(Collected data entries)
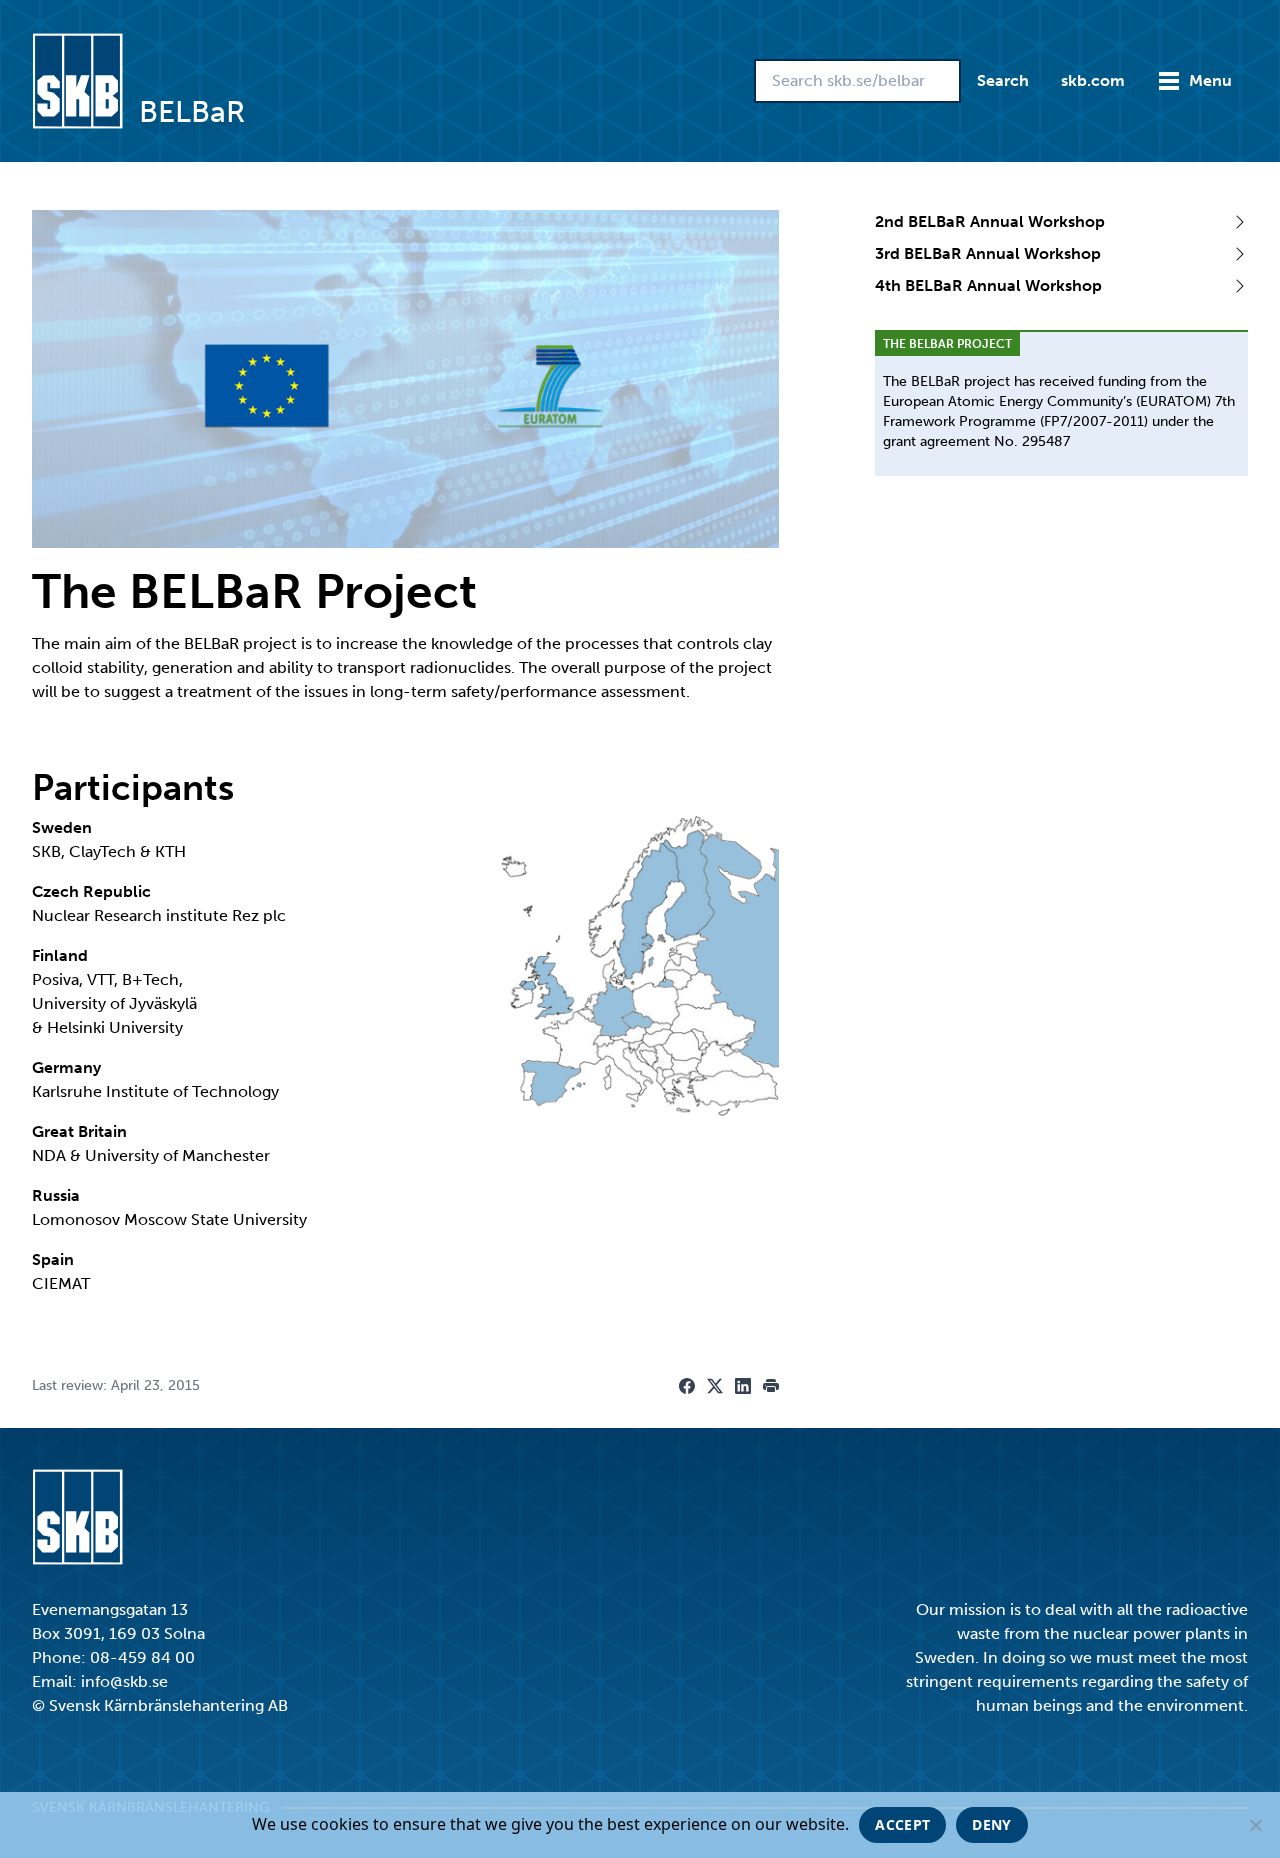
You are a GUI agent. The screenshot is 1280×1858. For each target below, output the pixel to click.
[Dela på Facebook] (687, 1386)
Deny (991, 1824)
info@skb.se (124, 1681)
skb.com (1093, 80)
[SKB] (77, 1517)
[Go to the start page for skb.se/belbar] (77, 81)
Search (1003, 80)
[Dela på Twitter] (715, 1386)
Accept (902, 1824)
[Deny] (1255, 1825)
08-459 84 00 (142, 1657)
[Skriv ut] (771, 1386)
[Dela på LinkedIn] (743, 1386)
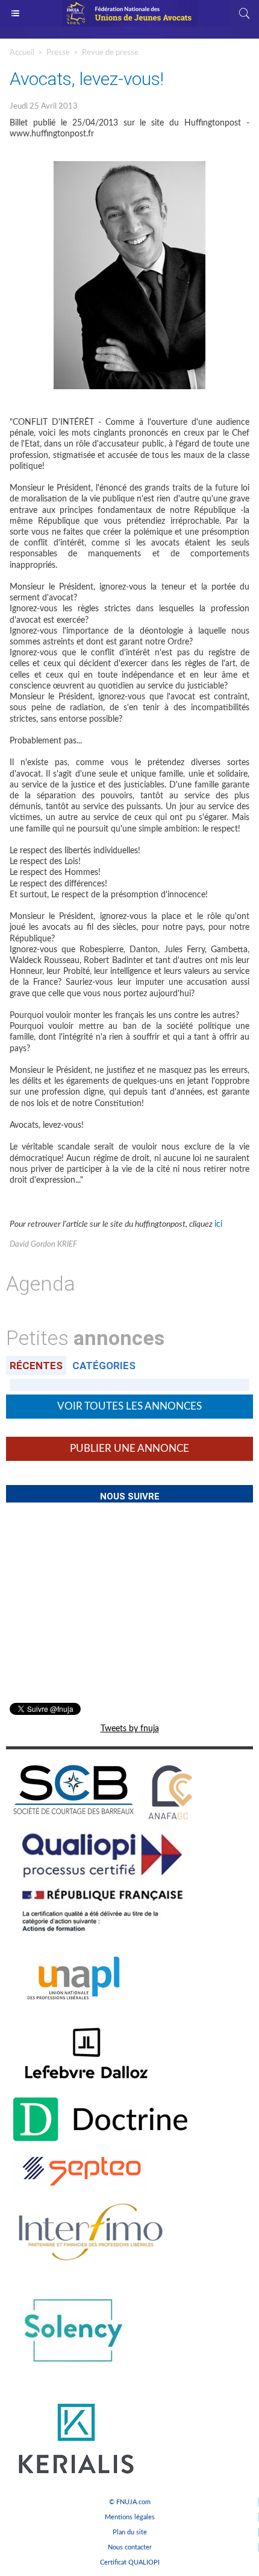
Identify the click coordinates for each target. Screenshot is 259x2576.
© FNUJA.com (130, 2502)
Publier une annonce (129, 1448)
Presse (58, 53)
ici (218, 1224)
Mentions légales (130, 2517)
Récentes (36, 1366)
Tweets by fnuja (130, 1729)
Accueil (22, 53)
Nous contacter (130, 2547)
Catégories (104, 1366)
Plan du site (130, 2532)
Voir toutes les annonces (129, 1406)
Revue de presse (110, 53)
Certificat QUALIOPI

▶ Instructions to follow
Determine how many lines of the records contain the word "target". Reply with the number by itself.

▶ Written response
2